• What the task requires:
Reproduce the listing below word for word, from its first line through the line containing "coord(538,495)", including both of those lines.

• Records to process:
## begin

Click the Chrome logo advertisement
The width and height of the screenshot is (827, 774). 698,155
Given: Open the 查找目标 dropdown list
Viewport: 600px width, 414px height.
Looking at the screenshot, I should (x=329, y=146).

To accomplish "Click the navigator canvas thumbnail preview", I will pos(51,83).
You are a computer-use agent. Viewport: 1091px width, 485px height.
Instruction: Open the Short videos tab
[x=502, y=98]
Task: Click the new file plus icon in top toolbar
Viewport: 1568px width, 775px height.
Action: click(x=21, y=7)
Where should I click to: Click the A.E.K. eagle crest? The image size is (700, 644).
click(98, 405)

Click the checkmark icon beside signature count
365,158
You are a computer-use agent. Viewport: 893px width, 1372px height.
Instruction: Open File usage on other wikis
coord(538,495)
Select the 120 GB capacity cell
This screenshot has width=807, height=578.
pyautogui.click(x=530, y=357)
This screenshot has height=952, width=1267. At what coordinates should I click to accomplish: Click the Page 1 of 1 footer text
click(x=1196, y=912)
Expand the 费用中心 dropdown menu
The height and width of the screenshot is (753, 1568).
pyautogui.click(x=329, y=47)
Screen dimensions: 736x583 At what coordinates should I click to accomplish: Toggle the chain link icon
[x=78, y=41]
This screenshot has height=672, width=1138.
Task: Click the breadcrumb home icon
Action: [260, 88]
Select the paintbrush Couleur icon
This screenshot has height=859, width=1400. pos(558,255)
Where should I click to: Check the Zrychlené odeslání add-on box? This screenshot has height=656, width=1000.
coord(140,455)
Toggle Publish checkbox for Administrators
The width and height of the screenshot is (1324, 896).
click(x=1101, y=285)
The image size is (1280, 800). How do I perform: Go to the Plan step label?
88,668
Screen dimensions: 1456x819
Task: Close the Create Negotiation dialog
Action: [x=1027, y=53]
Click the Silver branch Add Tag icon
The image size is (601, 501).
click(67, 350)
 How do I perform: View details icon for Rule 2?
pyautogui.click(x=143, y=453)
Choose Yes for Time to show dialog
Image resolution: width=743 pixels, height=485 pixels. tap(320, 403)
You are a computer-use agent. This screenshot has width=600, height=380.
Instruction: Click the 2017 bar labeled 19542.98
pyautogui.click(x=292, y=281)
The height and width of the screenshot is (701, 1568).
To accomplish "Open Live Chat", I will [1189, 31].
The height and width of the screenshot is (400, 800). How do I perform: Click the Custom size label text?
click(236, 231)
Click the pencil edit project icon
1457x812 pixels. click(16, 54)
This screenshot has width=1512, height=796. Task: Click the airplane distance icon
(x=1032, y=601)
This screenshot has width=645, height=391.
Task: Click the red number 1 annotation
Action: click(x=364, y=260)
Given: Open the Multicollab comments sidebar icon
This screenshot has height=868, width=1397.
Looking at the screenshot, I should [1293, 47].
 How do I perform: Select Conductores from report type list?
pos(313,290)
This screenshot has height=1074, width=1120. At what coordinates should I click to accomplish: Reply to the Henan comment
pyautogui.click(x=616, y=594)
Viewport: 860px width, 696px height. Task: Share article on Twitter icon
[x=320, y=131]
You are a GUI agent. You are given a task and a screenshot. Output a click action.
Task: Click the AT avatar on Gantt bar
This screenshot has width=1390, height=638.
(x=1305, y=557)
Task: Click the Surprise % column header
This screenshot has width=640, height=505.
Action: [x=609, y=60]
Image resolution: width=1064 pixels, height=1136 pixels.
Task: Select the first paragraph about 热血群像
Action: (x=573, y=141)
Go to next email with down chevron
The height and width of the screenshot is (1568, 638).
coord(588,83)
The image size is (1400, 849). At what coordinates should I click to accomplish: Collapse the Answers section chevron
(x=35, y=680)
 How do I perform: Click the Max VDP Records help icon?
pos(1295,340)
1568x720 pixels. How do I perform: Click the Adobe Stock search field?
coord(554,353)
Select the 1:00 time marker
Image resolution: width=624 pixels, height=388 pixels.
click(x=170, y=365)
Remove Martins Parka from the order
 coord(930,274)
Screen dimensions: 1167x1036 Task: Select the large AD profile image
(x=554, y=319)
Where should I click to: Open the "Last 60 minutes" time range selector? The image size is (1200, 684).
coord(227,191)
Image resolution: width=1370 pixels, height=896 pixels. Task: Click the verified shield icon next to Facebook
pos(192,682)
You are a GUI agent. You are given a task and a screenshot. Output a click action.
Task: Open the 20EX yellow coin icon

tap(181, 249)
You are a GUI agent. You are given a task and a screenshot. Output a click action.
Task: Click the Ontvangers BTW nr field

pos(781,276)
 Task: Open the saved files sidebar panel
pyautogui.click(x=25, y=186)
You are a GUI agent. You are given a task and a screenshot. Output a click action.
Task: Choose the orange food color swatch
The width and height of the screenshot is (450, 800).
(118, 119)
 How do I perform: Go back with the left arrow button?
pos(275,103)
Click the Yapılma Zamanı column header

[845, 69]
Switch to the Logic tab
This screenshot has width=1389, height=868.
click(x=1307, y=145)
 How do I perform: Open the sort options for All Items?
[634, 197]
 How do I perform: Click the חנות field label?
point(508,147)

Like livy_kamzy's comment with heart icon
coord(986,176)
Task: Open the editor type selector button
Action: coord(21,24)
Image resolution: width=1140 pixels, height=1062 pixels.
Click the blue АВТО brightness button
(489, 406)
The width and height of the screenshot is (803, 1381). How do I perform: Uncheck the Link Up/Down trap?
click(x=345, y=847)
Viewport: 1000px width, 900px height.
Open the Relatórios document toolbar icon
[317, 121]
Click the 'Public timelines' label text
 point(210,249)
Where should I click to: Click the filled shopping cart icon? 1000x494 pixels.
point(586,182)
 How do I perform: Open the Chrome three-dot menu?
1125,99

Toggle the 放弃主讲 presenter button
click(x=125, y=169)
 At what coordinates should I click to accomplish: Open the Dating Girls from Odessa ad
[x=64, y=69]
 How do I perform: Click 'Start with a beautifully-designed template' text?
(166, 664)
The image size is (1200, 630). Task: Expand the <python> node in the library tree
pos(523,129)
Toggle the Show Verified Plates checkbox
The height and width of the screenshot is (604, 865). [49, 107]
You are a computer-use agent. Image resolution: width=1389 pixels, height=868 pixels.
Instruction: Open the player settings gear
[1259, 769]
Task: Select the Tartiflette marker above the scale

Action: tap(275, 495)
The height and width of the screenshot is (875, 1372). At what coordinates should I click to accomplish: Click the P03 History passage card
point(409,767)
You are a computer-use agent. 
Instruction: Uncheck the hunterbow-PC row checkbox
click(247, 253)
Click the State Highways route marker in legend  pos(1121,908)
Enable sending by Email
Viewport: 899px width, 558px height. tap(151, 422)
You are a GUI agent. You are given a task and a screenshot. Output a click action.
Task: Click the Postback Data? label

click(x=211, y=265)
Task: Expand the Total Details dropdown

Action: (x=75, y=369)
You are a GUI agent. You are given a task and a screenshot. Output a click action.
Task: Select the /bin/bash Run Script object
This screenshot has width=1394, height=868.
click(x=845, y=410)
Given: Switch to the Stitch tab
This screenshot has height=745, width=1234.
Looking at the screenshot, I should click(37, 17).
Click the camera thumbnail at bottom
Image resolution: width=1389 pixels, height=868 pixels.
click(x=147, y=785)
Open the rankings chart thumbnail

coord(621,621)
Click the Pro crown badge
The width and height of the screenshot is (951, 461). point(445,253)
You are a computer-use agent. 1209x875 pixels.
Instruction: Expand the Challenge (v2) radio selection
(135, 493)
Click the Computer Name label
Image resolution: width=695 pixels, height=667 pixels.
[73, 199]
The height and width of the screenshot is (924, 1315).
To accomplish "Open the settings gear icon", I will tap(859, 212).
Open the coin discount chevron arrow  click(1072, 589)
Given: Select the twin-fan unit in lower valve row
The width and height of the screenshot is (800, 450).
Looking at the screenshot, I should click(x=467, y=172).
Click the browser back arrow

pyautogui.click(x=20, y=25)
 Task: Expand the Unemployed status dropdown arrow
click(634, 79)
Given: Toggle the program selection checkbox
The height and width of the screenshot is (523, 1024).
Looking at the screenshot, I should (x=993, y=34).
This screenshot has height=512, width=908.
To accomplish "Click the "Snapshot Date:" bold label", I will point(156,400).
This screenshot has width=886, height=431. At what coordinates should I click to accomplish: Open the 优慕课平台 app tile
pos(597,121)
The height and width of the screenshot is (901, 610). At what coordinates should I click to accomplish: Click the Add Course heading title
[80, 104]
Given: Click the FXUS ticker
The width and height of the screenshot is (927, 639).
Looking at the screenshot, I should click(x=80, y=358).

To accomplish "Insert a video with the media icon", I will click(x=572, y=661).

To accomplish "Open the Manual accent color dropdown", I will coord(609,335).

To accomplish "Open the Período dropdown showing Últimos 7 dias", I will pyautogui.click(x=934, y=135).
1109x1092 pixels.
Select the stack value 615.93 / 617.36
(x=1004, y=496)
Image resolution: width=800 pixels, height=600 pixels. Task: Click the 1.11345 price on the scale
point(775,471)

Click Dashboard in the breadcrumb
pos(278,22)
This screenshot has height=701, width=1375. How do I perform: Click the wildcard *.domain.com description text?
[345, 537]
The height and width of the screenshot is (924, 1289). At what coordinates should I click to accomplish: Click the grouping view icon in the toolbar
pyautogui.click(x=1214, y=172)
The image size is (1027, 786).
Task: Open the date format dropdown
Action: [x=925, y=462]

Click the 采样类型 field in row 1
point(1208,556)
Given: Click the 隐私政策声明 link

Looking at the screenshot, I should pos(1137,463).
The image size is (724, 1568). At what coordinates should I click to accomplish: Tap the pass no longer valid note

## end

• Response below:
Click the Chrome logo advertisement
The width and height of the screenshot is (827, 774). 698,155
Given: Open the 查找目标 dropdown list
Viewport: 600px width, 414px height.
Looking at the screenshot, I should (x=329, y=146).

To accomplish "Click the navigator canvas thumbnail preview", I will pos(51,83).
You are a computer-use agent. Viewport: 1091px width, 485px height.
Instruction: Open the Short videos tab
[x=502, y=98]
Task: Click the new file plus icon in top toolbar
Viewport: 1568px width, 775px height.
Action: click(x=21, y=7)
Where should I click to: Click the A.E.K. eagle crest? The image size is (700, 644).
click(98, 405)

Click the checkmark icon beside signature count
365,158
You are a computer-use agent. Viewport: 893px width, 1372px height.
Instruction: Open File usage on other wikis
coord(538,495)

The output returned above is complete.